= INPUT RECORDS =

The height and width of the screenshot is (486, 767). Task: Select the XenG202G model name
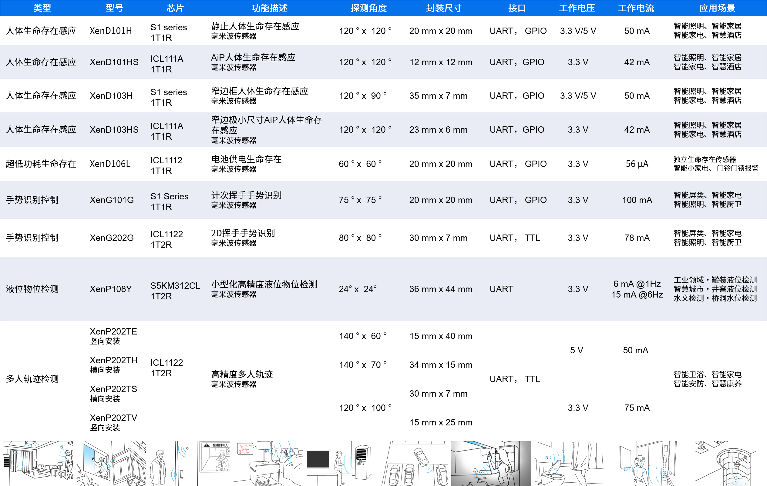[x=111, y=238]
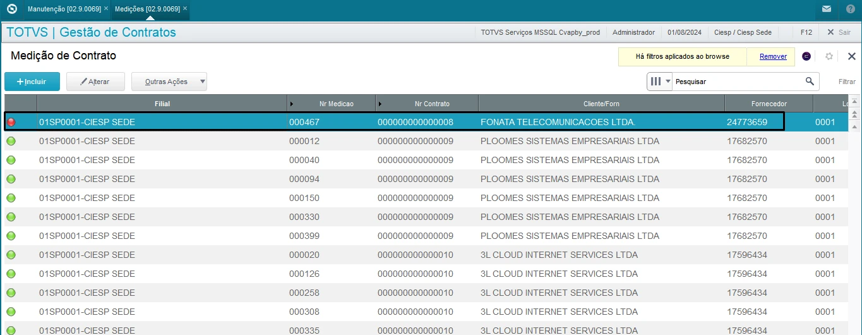The width and height of the screenshot is (862, 335).
Task: Open the mail envelope icon
Action: [827, 9]
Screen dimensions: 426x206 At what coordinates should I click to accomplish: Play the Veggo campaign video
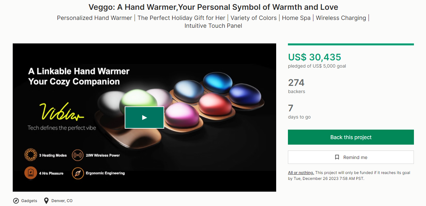(144, 118)
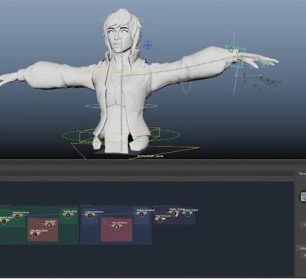Select the node in the small dark blue backdrop
This screenshot has width=306, height=279.
pos(90,215)
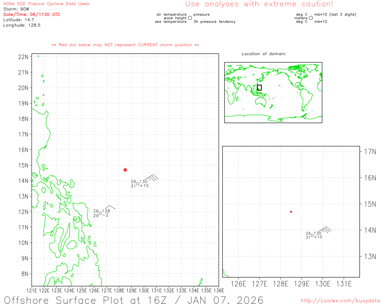The height and width of the screenshot is (304, 380).
Task: Click the 22N latitude label on the main map
Action: 23,57
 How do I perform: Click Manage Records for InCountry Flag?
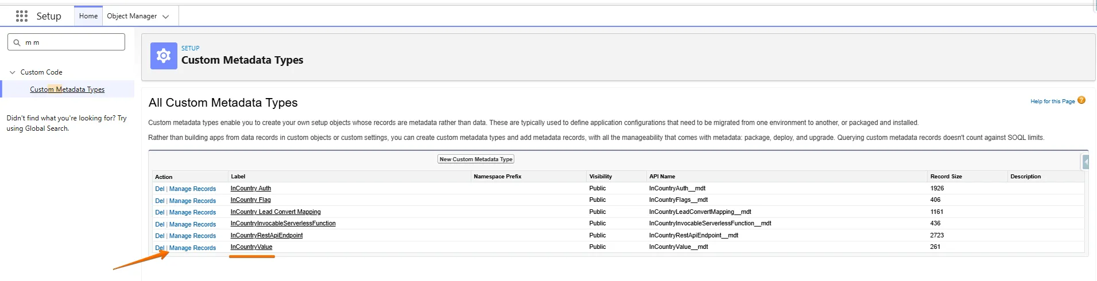(x=192, y=201)
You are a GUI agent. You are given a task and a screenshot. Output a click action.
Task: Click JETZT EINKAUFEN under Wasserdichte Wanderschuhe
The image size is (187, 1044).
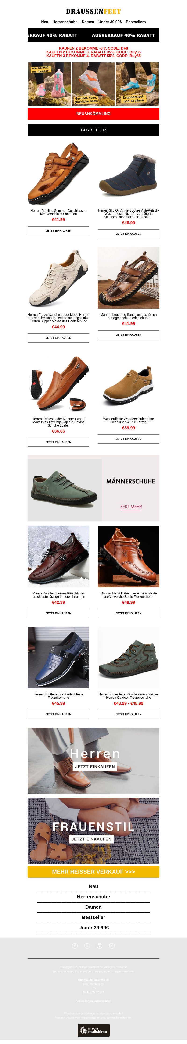128,439
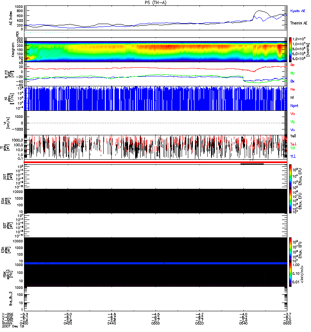Click the AE Index y-axis label

coord(5,17)
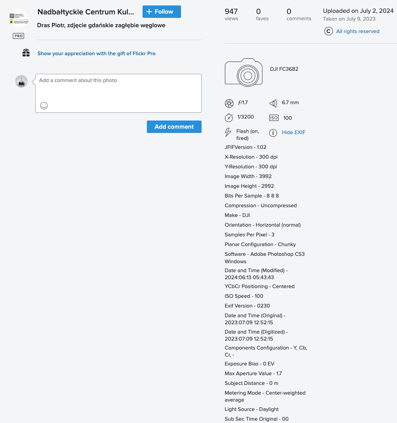Click the shutter speed stopwatch icon
The width and height of the screenshot is (397, 423).
click(x=229, y=117)
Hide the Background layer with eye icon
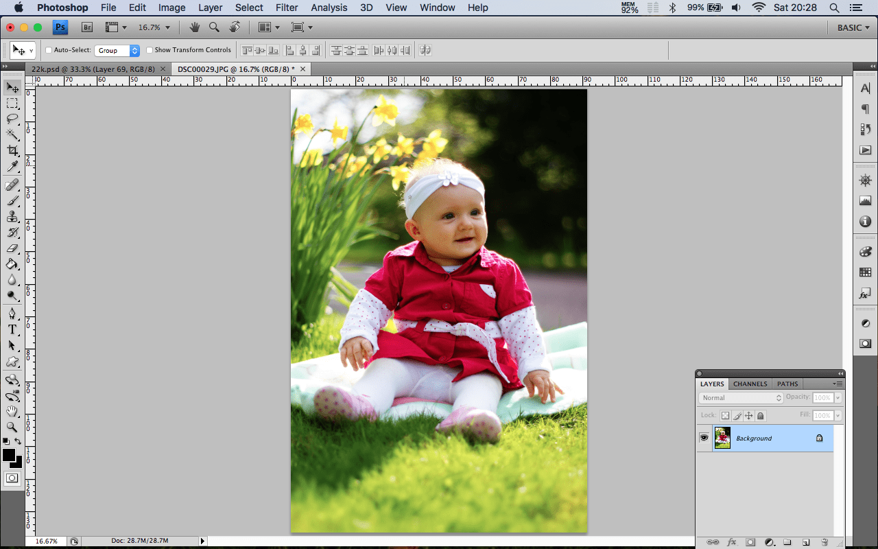The image size is (878, 549). 704,438
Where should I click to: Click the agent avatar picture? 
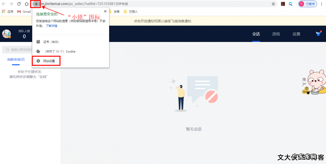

= JOB =
Transcribe all of the lines above verbatim, omitting the pictures from your answer.

= SOLUTION FOR THIS PROBLEM =
The height and width of the screenshot is (486, 767). Task: Select the XenG202G model name
[x=111, y=238]
The width and height of the screenshot is (862, 335).
Task: Open the mail envelope icon
Action: [827, 9]
Screen dimensions: 426x206 At what coordinates should I click to accomplish: Play the Veggo campaign video
(144, 118)
Select the node in the small dark blue backdrop
This screenshot has width=306, height=279.
pos(90,215)
The height and width of the screenshot is (304, 380).
Task: Click the 22N latitude label on the main map
Action: 23,57
 How do I perform: Click Manage Records for InCountry Flag?
(x=192, y=201)
You are a GUI agent. You are given a task and a screenshot. Output a click action.
Task: Click JETZT EINKAUFEN under Wasserdichte Wanderschuhe
The image size is (187, 1044).
128,439
Click the AE Index y-axis label

coord(5,17)
Click the shutter speed stopwatch icon
The width and height of the screenshot is (397, 423).
click(x=229, y=117)
Hide the Background layer with eye icon
The image size is (878, 549). 704,438
Where should I click to: Click the agent avatar picture? 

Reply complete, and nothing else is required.